Originally Posted by
meleagertoo
I can't and neither, I suspect, can you. How deep was the wingtip underground at this angle between seat 12c and the wheel?
What says spinal damage has to be in line with seat 12c and the wheel anyway?
Who says what angle you were sitting at?
You could get spinal damage anywhere in the plane with enough g, regardless of angles between seats and wheels.
And once again, an impact sufficient to damage spinal vertebrae is going to be associated with a major engineering problem. That there clearly was not one is a pretty convincing argument that this injury was not/could not have been caused by the landing you've referred to.
Why was no one else affected, even slightly?
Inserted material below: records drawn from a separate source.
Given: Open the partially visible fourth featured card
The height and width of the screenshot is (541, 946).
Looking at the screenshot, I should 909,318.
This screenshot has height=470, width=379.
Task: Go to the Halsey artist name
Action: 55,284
As a plane in a first landing attempt hit a ground just with the right main gear a force that was transmitted trough the landing gear and plane frame is transmitted to the human body from the same direction. In a same moment the plane start to drift to the right side so you have also rotational force tending to twist a spine to the right putting a spine out of balance, disabling a core muscles from they role to stabilize the spine, all the the pressure stays on the spinal discs for a next seconds till a plane take off again. Discs bulge, herniate on a point of the biggest pressure if they can't withstand the force and that is the one from which the force is applied. For this is important the position and point of impact, distance from the seat to the gear, weight of the plane, speed, total time that plane stayed on a single gear, horizontal rotation of the plane.... From a flightaware data you can see that this was not quite a normal landing.